Japanese on the Prairies
access_time Written on October 10, 2014
Tomekichi Nishimura of Antelope, Saskatchewan, 1911, was the first and one of the very few Japanese homesteader to settle on the Prairies. The farm remains in the family.
Although Tomekichi Nishimura landed with his family in Canada in 1898, they headed eastward in the U.S. to railroad and to farm in Minot, North Dakota. From there, the Nishimuras trekked northward with livestock and machinery in 1910 to Antelope, Saskatchewan, west of Swift Current, becoming one of the very few homesteading Japanese families in Canada.
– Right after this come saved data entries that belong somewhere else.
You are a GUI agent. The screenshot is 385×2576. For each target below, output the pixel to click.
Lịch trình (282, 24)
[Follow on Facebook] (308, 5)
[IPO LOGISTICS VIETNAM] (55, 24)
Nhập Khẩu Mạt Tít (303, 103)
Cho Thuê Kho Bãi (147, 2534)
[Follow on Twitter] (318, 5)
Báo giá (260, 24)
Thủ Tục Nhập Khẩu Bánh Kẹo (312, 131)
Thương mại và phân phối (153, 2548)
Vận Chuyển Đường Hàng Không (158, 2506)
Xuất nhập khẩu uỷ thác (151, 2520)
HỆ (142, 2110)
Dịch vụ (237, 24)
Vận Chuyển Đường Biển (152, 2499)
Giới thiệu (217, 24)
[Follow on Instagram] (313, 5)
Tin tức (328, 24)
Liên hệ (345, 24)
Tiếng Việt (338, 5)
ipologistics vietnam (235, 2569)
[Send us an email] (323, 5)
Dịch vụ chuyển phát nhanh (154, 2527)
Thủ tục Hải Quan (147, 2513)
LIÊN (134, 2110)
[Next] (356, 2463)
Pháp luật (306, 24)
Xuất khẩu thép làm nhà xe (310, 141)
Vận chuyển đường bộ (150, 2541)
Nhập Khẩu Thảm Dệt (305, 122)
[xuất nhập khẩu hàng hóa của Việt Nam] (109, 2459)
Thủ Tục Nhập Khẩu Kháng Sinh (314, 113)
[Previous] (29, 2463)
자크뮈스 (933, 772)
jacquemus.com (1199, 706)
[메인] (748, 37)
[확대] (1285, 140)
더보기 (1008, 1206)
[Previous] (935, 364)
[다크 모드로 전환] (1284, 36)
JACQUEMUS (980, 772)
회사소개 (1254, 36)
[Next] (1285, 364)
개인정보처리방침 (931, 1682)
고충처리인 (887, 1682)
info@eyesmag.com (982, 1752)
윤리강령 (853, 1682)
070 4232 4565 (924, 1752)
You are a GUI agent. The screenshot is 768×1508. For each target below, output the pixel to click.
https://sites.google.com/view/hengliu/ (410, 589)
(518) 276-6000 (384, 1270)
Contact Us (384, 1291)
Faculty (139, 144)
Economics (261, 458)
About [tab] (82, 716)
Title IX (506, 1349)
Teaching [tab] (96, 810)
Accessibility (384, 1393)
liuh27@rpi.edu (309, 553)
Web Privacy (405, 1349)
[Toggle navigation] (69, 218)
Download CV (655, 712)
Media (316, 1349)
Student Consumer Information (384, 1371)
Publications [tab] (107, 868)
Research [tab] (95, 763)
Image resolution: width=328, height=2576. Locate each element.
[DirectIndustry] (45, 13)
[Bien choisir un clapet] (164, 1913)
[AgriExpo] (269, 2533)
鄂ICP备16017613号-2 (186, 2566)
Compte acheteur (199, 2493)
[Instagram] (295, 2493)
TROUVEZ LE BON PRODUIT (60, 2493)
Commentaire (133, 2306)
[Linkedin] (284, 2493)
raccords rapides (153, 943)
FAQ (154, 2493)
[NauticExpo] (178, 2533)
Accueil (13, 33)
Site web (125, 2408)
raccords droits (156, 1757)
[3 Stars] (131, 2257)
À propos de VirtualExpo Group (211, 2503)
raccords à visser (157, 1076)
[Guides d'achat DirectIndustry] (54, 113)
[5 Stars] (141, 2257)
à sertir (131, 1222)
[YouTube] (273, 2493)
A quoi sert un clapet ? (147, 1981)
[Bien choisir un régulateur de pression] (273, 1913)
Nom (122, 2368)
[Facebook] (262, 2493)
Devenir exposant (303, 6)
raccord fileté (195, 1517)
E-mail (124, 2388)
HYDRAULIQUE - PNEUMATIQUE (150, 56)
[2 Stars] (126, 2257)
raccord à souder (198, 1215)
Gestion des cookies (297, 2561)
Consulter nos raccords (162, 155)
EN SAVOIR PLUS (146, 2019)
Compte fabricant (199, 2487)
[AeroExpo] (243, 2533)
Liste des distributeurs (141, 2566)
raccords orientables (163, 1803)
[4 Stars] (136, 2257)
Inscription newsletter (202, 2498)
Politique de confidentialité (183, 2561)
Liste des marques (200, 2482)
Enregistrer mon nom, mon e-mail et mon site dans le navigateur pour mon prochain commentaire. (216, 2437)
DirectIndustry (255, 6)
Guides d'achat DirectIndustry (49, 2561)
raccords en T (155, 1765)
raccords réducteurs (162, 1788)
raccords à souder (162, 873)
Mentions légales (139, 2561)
The eldest son, Tokutaro Nishimura, who was educated in the U.S., was the highest ranking Oriental in the U.S. Army in the First World War: a sergeant-major with the American Expeditionary Force of 1917 serving in. France. The original Nishimura homestead remains in the family and many of the descendants live in the Swift Current vicinity.
Until the entry of the wartime evacuees into Southern Manitoba and to the Regina and Moose Jaw areas, the entire Japanese population of Saskatchewan and Manitoba fluctuated at about twenty families. Some families moved from Alberta to Brandon, Manitoba in the 1920's but pulled back after a few summers. Other records reveal a Ryukichi Ui in Souris, south of Brandon, but the first Japanese to till Manitoba soil was probably Terukichi Umehara at Portage la Prairie in 1906. Later, he moved to Ontario.
At one time, bellboys at most major hotels in Western Canada were Japanese, such as those above at Lake Louise, 1927.
The rail, not the soil, brought most Japanese to the prairies. Kitaro Hazemoto and his men worked at the Moose Jaw roundhouse in 1909. At the Winnipeg station, the hub of trans-Canada rail activity, the Japanese were engaged as porters, busboys and cleaners. In Moose Jaw, Regina and Winnipeg, hotels, an integral part of rail travel, hired them as bellhops and kitchen help.
Whether is suited a sterotype of Hollywood image, the major Alberta hotels - the Banff Springs, Calagary's Palliser or Edmonton's MacDonald (as well as others in Western Canada) hired Japanese bellhops. In 1924, a head bellboy, Saturo Kuwahara, wuit his position to open up a drygoods store, Nippon Silks. He took on two partners, branched into Edmonton and Regina, then into Vancouver in 1939, to create a chain of shops spanning three provinces. WWII shut down the Vancouver outlet, and changed the firm name to Silk-O-Lina. It is today the oldest uninterrupted Japanese Canadian enterprise, since it continued to operate throughout the war in Alberta and Saskatchewan.
Winnipeg's 1909 City Directory lists an S. Shibata as a Portage Avenue merchant. Ichiro Hayakawa, father of Samuel I. Hayakawa, the first Nisei graduate of the University of Manitoba and elected as Senator from California in 1976 to the U.S. Congress, was in the importing business as early as 1918. Naka Nakane, who ran a restaurant at the Moose Jaw station, was so highly respected that he served as an executive with the local Chamber of Commerce. The first person of Japanese ancestry to receive the Order of Canada in 1970 was Genzo Kitagawa, a Regina pioneer and businessman.
Genzo Kitagawa, pioneer Regina businessman, became the first Japanese Canadian to receive the Order of Canada, presented by Govenor-General Roland Michener.
Among Japanese businesses were: a small lamp shade factory in Winnipeg; a drygoods store in Saskatoon; a dental laboratory in Moose Jaw; and a tire vulcanizing shop in Regina.
The small number of Japanese on the prairies was a concernt to Issei parents with growing sons and daughters. With so few eligibles, where would they find a suitable life partner among their own? Ironically, the B.C. coastal evacuation eased this cricis with the entry of approximately 2,700 exiles.
- Nikkei Legacy: The Story of Japanese Canadians from Settlement to Today (1983). pp. 102-104.